[TASK STATEMENT]:
Reproduce the listing below line for line, with no changes.

[RECORDS SHOWN]:
=-=-=-=-=

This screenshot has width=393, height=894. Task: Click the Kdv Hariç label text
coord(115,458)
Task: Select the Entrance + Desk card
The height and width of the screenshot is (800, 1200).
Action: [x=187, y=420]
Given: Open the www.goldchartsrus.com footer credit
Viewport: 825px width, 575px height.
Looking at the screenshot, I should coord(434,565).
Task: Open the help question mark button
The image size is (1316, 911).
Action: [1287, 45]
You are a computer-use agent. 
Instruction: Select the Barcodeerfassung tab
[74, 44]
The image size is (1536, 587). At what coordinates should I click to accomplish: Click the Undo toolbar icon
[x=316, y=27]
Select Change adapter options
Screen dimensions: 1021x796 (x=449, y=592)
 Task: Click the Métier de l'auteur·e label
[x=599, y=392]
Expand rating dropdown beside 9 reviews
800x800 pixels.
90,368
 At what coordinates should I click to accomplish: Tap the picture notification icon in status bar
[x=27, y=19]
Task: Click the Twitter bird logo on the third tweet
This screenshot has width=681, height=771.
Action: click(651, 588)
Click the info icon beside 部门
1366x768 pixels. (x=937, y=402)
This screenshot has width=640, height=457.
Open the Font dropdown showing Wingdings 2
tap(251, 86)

=-=-=-=-=

[EXERCISE RESPONSE]:
This screenshot has width=393, height=894. Task: Click the Kdv Hariç label text
coord(115,458)
Task: Select the Entrance + Desk card
The height and width of the screenshot is (800, 1200).
Action: [x=187, y=420]
Given: Open the www.goldchartsrus.com footer credit
Viewport: 825px width, 575px height.
Looking at the screenshot, I should coord(434,565).
Task: Open the help question mark button
The image size is (1316, 911).
Action: [1287, 45]
You are a computer-use agent. 
Instruction: Select the Barcodeerfassung tab
[74, 44]
The image size is (1536, 587). At what coordinates should I click to accomplish: Click the Undo toolbar icon
[x=316, y=27]
Select Change adapter options
Screen dimensions: 1021x796 (x=449, y=592)
 Task: Click the Métier de l'auteur·e label
[x=599, y=392]
Expand rating dropdown beside 9 reviews
800x800 pixels.
90,368
 At what coordinates should I click to accomplish: Tap the picture notification icon in status bar
[x=27, y=19]
Task: Click the Twitter bird logo on the third tweet
This screenshot has width=681, height=771.
Action: click(651, 588)
Click the info icon beside 部门
1366x768 pixels. (x=937, y=402)
This screenshot has width=640, height=457.
Open the Font dropdown showing Wingdings 2
tap(251, 86)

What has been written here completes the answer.